The Penalty for Ignoring This: If you break a term deposit early (because you suddenly need to leave Vietnam), you forfeit most or all of the interest. Banks typically pay you the demand deposit rate (0.1-0.2%) on early withdrawals. That 6% vanishes.
The Currency Risk: VND Depreciates, Slowly But Surely
Let’s address the uncomfortable truth: the Vietnamese dong loses value against the U.S. dollar every year.
Historical Trend: The State Bank of Vietnam (SBV) manages a crawling peg, allowing gradual depreciation of roughly 2-3% annually. This isn’t a crisis — it’s policy. Vietnam runs a trade surplus, but the SBV prefers to keep exports competitive.
This means that while you earn 6% in nominal terms, the real purchasing power of your deposit in USD terms is reduced. After accounting for this 2.5% depreciation, your real net yield settles around 3.5% — still ahead of taxed US savings accounts, but you need to go in with realistic expectations.

--- GIVEN MATERIAL ---
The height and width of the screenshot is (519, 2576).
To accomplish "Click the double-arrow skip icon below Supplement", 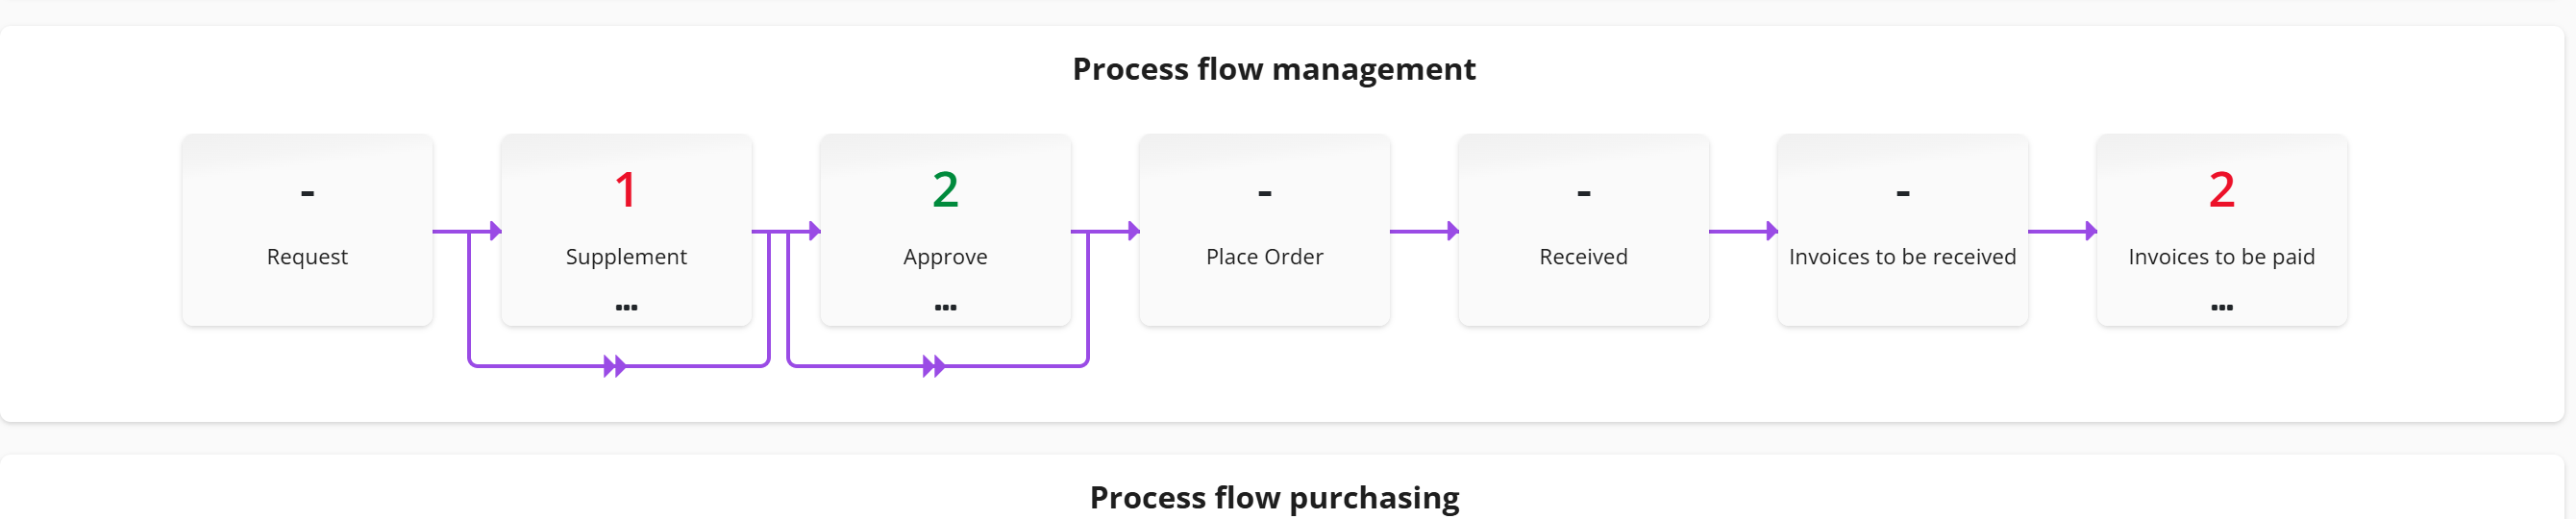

--- WORK INSTRUCTIONS ---
#1 Render this sentence from the passage on Vietnamese bank deposits in Spanish: "Let’s address the uncomfortable truth: the Vietnamese dong loses value against the U.S. dollar every year."
#2 Carry the passage on Vietnamese bank deposits forward, starting right after its last sentence.

--- TASK-BY-TASK ANSWERS ---
#1 Abordemos la verdad incómoda: el dong vietnamita pierde valor frente al dólar estadounidense cada año.

#2
Currency fluctuation is the #1 risk to understand. For a broader look at how FX risk affects all your Vietnam investments, see my analysis on what returns are realistic for USD investors.
Who VND Term Deposits Work For (And Who Should Skip Them)
Vietnam term deposits work best for:
- Expats living in Vietnam long-term — you’re spending VND anyway, so currency risk is less relevant
- Investors with 12+ months of TRC validity — needed to access the top rates
- People who understand FX risk — and accept 2-3% annual depreciation as the cost of doing business
- Tax-sensitive investors — the 0% Vietnam tax rate on deposit interest is a real advantage
They don’t work for:
- Short-term visitors — visa restrictions kill your yield
- Pure USD holders expecting USD returns — FX drag is real
- People who need instant liquidity — early withdrawal means lost interest
How to Open a Term Deposit & The Laddering Strategy
The bureaucracy sounds intimidating. The reality is simpler than opening a Robinhood account.
Opening a Term Deposit: The Digital Path (3 Minutes)
If you already hold a checking account with a Vietnamese bank, opening a term deposit requires zero paperwork and zero branch visits.
The Process (Techcombank App Example):
- Tap “Deposits” on the home screen
- Select term length (3 months, 6 months, 12 months)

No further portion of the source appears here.